PASSAGE TO READ —
## START
Kathryn Burton is one of the San Diego coast watchers who formed Spotlight on Coastal Corruption earlier this year, and she didn’t hesitate for an instant when I put those questions to her Tuesday afternoon.

“Oh, absolutely, the commissioners,” she said. “The public shouldn’t be picking up their legal bills or their fines when they weren’t following the law.”

Burton, a retired city attorney, said there could be no greater deterrent to rule-breaking in the future than to have commissioners on notice that misdeeds will cost them. And if the sued commissioners are found liable, it’s the commission itself — understaffed and underfunded for years — that would receive the fines as dictated by the Coastal Act.

“It’s a win-win,” Burton said.

Let me be clear that no wrongdoing has been proved, and even if it is, civil fines are not mandatory. Weikel reported that commissioners either refused to comment on the lawsuit or could not be reached. A Coastal Commission spokesperson said the matter is being reviewed by the state attorney general’s office.

Burton told me that she has kept an eye on coastal protection issues for years, but stepped up her scrutiny in February. That’s when commissioners whacked Executive Director Charles Lester, a man whose many supporters saw him as a defender of coastal protection rather than a pushover for developers.

Then came the L.A. Times investigations suggesting that some commissioners did not appear to be following the rules on ex parte communications.

Many of their reports on those meetings were only a couple of sentences long, despite the required comprehensive accounts. In one case, Vargas filed the briefest of reports on a meeting with U2 guitarist David Evans in Dublin before voting in favor of Evans’ massive five-mansion compound in Malibu.

When I began asking Vargas for more details about his meeting, he didn’t just refuse to answer. He refused to acknowledge that I was standing two feet away from him, asking questions.

In some cases, rather than write their own reports, commissioners turned in accounts provided by lobbyists. And in other cases, they missed filing deadlines by up to eight months.

“It was pretty eye-opening. They were just not following the law,” said Burton, whose nonprofit hired San Diego lawyer Cory Briggs. He used Times data and additional research to come up with the tallies.
I think they somehow just think they’re bigger than life.— Kathryn Burton, San Diego coast watcher


The lawsuit alleges that Vargas violated reporting requirements 150 times, followed by Kinsey (140), Mitchell (120), Howell (96) and McClure (82).

And those numbers are all based on known meetings. It’s not known whether commissioners failed to report additional meetings, but if this case goes to trial, those kinds of questions are sure to be asked.

“There’s a certain arrogance to it,” Burton said of the commissioners. “I think they somehow just think they’re bigger than life.”

Some commissioners did follow the law, Burton noted. Others, in her opinion, tried to “circumvent the law.”

So Burton and some like-minded San Diegans, including Gerald Sodomka and Susan Turney, formed their nonprofit. The purpose, she said, is to do whatever is possible to bring more transparency to the commission and protect the coast for future generations.

“Corruption might be a strong word,” Burton said, “but if the shoe fits, wear it.”

This lawsuit follows four others that were filed to challenge projects that got approved despite disclosure violations. If the San Diego group prevails on its lawsuit, there’s no telling how many others might follow.
## END
DATA LINES —
## START
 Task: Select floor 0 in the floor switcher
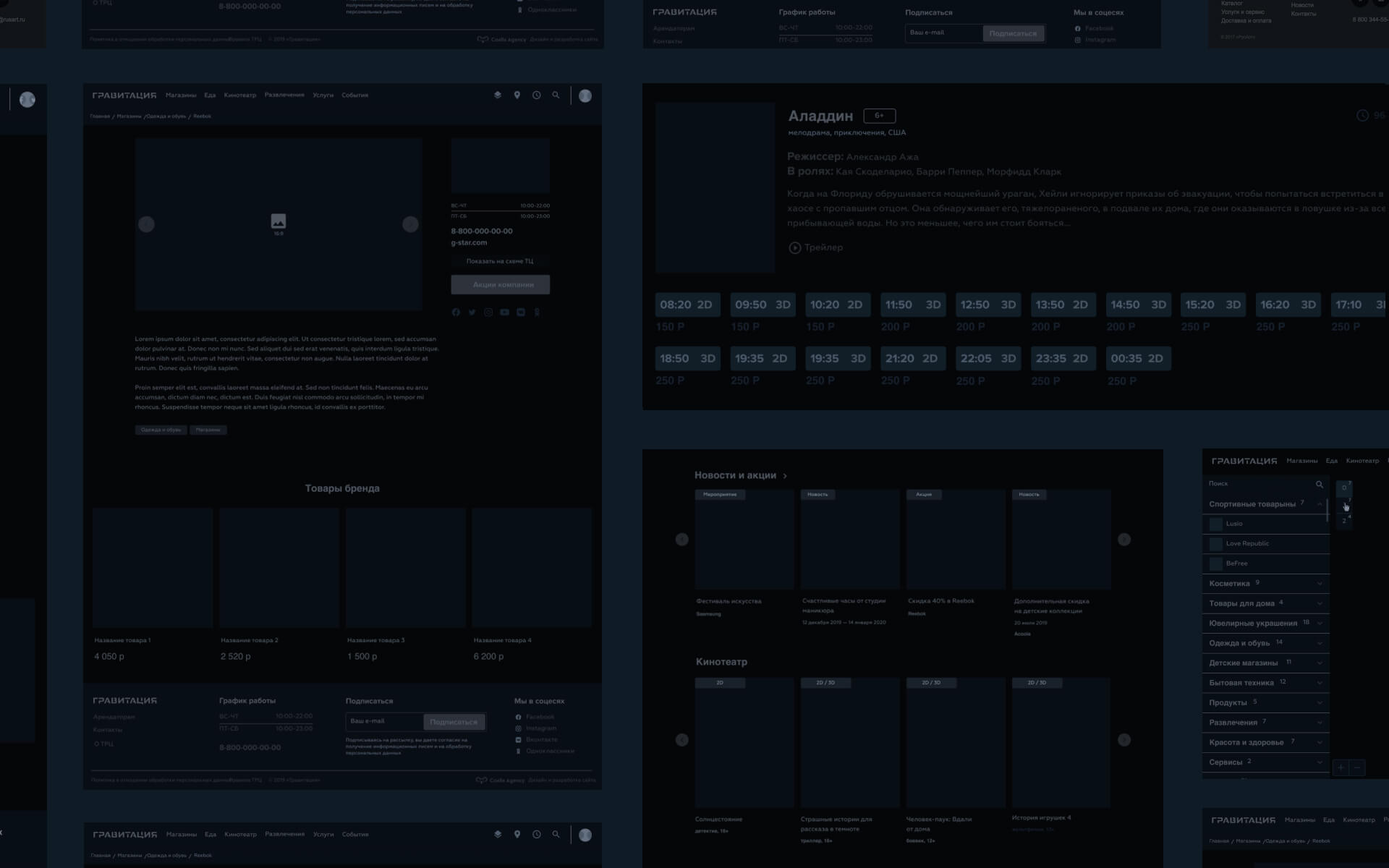tap(1344, 488)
## END
WRITTEN INSTRUCTION —
Please answer these questions using the article about the coastal commission lawsuit.
(a) What job did Kathryn Burton hold before retiring?
(b) Which lawyer did Burton's nonprofit hire?
(c) How many times does the lawsuit allege that Vargas violated reporting requirements?

FINAL RESULT —
(a) She was a city attorney.
(b) Cory Briggs, a San Diego lawyer.
(c) 150 times.